All of lore.kernel.org
 help / color / mirror / Atom feed
From: Marcel Holtmann <marcel@holtmann.org>
To: ell@lists.01.org
Subject: Re: [PATCH 6/9] hashmap: Add re-entrancy support to foreach function
Date: Mon, 16 Feb 2015 11:03:42 -0800	[thread overview]
Message-ID: <C9C4AA4F-D920-42E6-9519-5121D2FE7691@holtmann.org> (raw)
In-Reply-To: <CABBYNZ+kjhv1coqopMtSOT8a1Hc_UmL1pktv3XKNKruSUMkq7Q@mail.gmail.com>

[-- Attachment #1: Type: text/plain, Size: 6965 bytes --]

Hi Luiz,

>>>>>>>>> glib also crashed with this pattern. Or usually worked ok, as the
>>>>>>>>> removed/added item wasn't always the item used in foreach or the next
>>>>>>>>> item. Fixing this to allow any API call successfully work at any time
>>>>>>>>> requires quite some more work to be done, the above patch by Jukka was
>>>>>>>>> approximately the minimum needed for a remove to work at any one time.
>>>>>>>>> 
>>>>>>>> 
>>>>>>>> If you find a good way to fix this in the data structure, great. But
>>>>>>>> the current fix is not acceptable.  We will not be iterating over the
>>>>>>>> _entire_ data structure twice.  The foreach operation is already
>>>>>>>> expensive and too tempting to abuse.
>>>>>>> 
>>>>>>> 
>>>>>>> The patch would iterate the data structure twice only if user did modify
>>>>>>> the hash in the callback func. That is probably not very common case
>>>>>>> anyway.
>>>>>>> 
>>>>>> 
>>>>>> Does not matter. An operation that you expect to take O(n) suddenly becomes
>>>>>> O(2n).  That's just not acceptable.  Remember, we're running on low-power
>>>>>> devices, so our data structures will be optimized for speed. Programmer
>>>>>> convenience is a secondary concern.
>>>>>> 
>>>>>> Anyway, I pushed a documentation clarification to ell/hashmap.c explaining
>>>>>> that the hashmap must be invariant during an ongoing l_hashmap_foreach
>>>>>> operation.
>>>>>> 
>>>>>> So you need to find an alternate approach.  Think through your data
>>>>>> structures carefully.
>>>>> 
>>>>> Ive solved a similar problem with queues in BlueZ, it is very similar
>>>>> to ell queues, the code looks like this now:
>>>>> 
>>>>> http://fpaste.org/185237/14238402/
>>>>> 
>>>>> So it basically protects the entries by taking a reference before
>>>>> calling the callback, and also the queue itself before starting
>>>>> iterating, and it just need a single loop.
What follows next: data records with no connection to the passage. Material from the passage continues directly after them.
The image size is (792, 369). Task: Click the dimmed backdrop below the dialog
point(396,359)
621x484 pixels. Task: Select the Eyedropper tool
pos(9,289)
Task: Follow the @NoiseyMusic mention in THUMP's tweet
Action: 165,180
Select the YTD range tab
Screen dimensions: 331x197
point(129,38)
While it can still be
>>>>> vulnerable to bad usage I still think it worth doing because this case
>>>>> of callback removing the entry itself it very common, there is
>>>>> actually 3 cases that we want to allow queue_remove(entry),
>>>>> queue_remove_all and queue_unref by the callback so we added unit
>>>>> tests to emulate these 3 scenarios.
>>>> 
>>>> and this is most likely code that we have to take out again. And revert all users to handle this by themselves. It is not in line with the goals of ELL. And I did warn about that. The reference counting for each entry is pretty wasteful from a memory point of view. Especially if we are running on a system where every single byte of memory usage counts.
>>>> 
>>>> The goal for BlueZ is to eventually be able to run on top of ELL. This means that we have to be really cautious about what we provide and how. ELL is not just another GLib. It is not a dumping ground. We are looking at really memory restraint systems. There is a high chance that we have to make ELL even modular and provide an option to compile it without certain modules like D-Bus or netlink.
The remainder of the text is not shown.